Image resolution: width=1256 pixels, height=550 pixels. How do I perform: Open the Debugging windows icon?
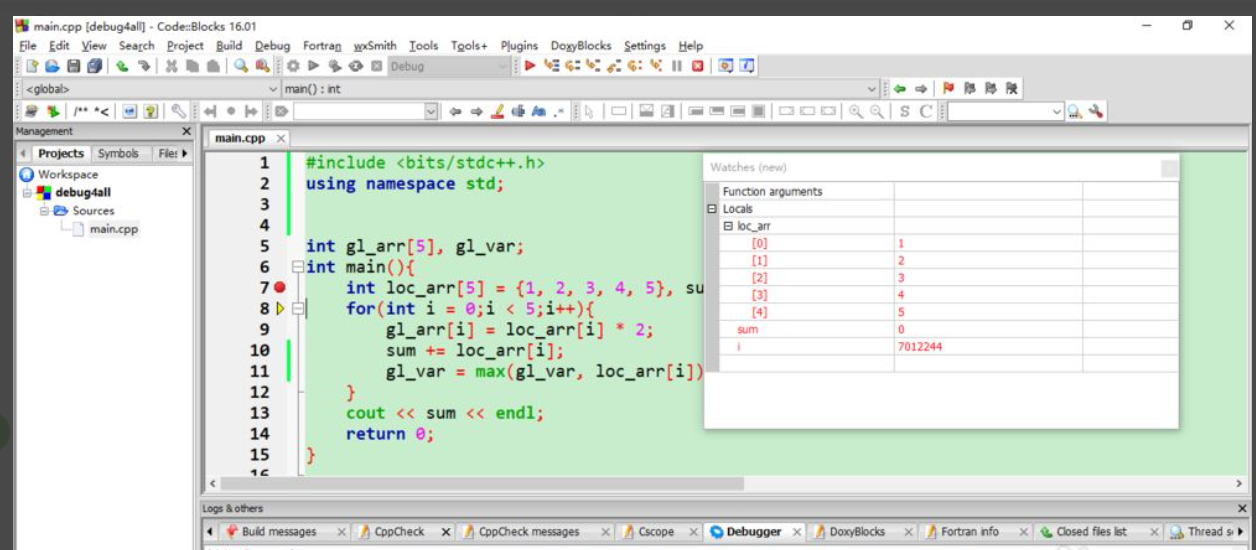[726, 66]
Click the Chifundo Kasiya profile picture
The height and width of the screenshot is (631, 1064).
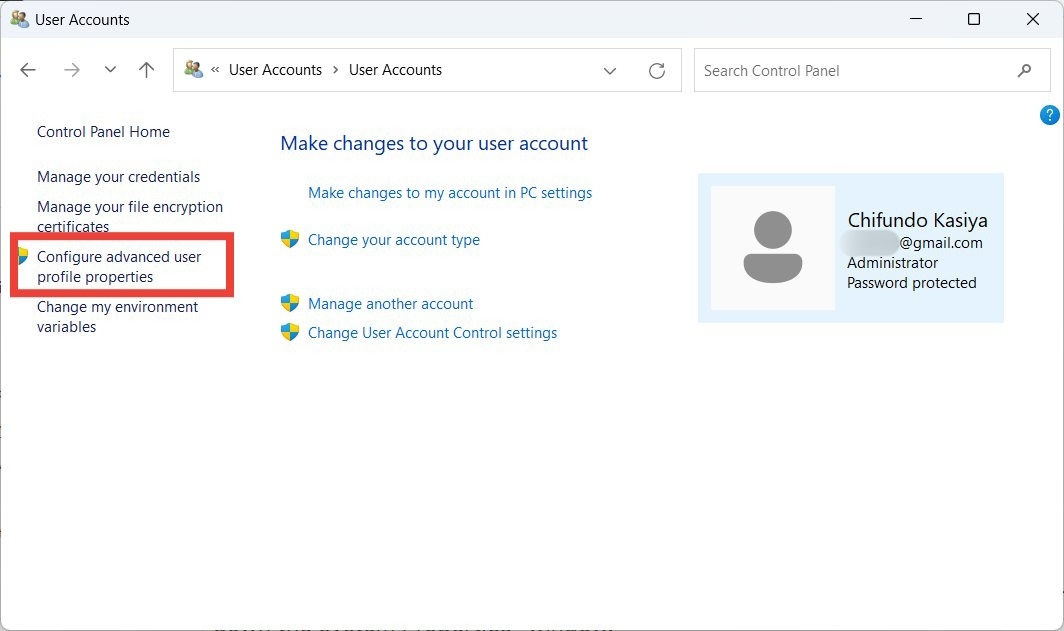tap(770, 248)
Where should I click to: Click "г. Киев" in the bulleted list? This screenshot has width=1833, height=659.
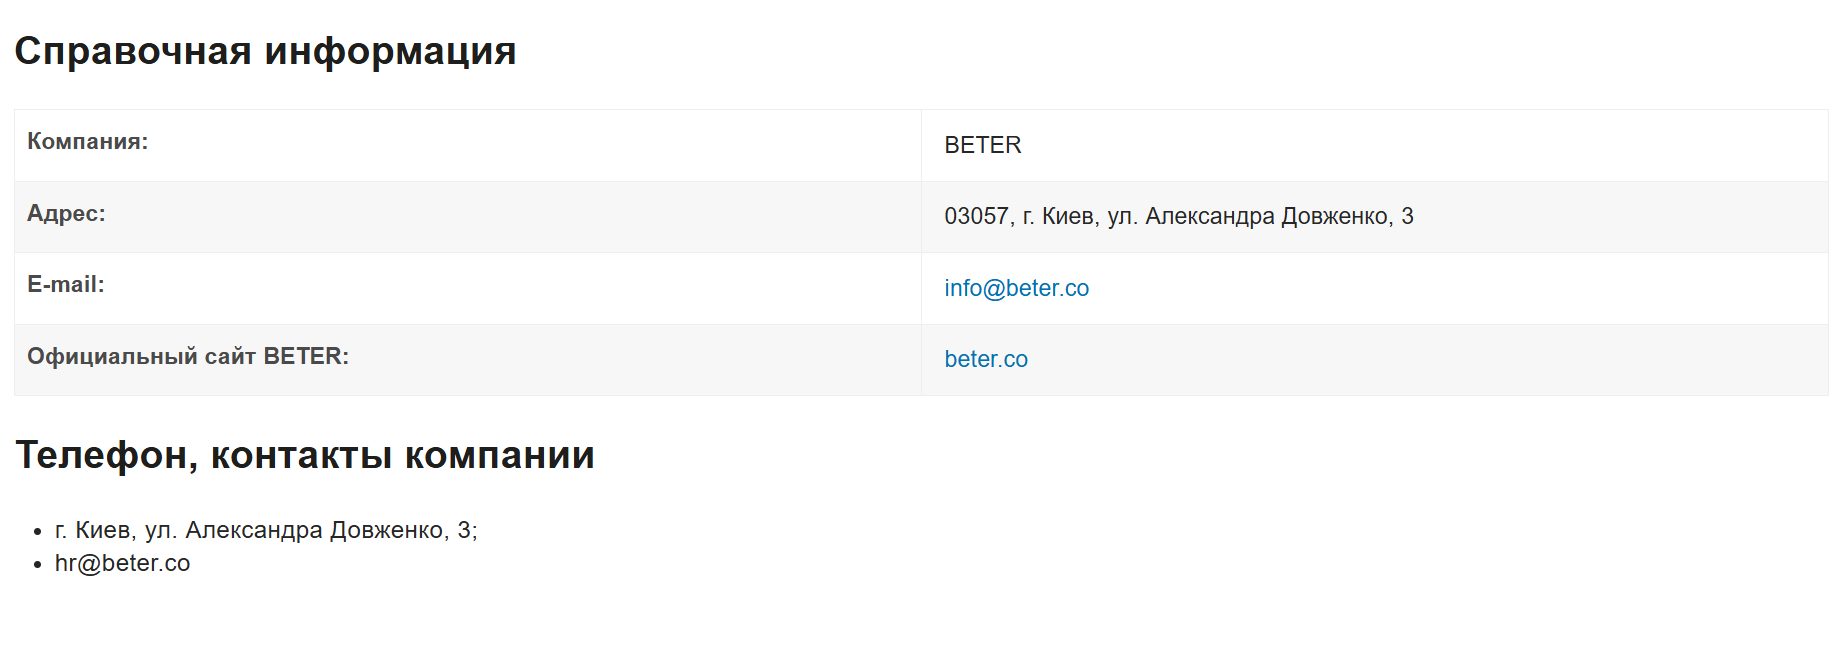tap(93, 530)
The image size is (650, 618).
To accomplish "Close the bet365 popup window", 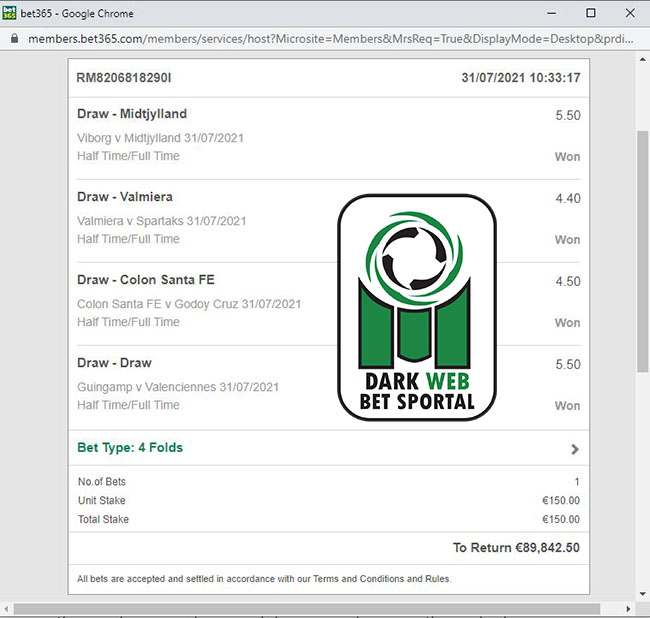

........

§ Action item: Pictures do not belong in your copy; restate word for word the lines from the one containing "The height and" through the last line of the records above.

§ Solution for this task:
The height and width of the screenshot is (631, 1064).
tap(770, 248)
Where should I click to: Click "г. Киев" in the bulleted list? This screenshot has width=1833, height=659.
tap(93, 530)
The image size is (650, 618).
To accomplish "Close the bet365 popup window", 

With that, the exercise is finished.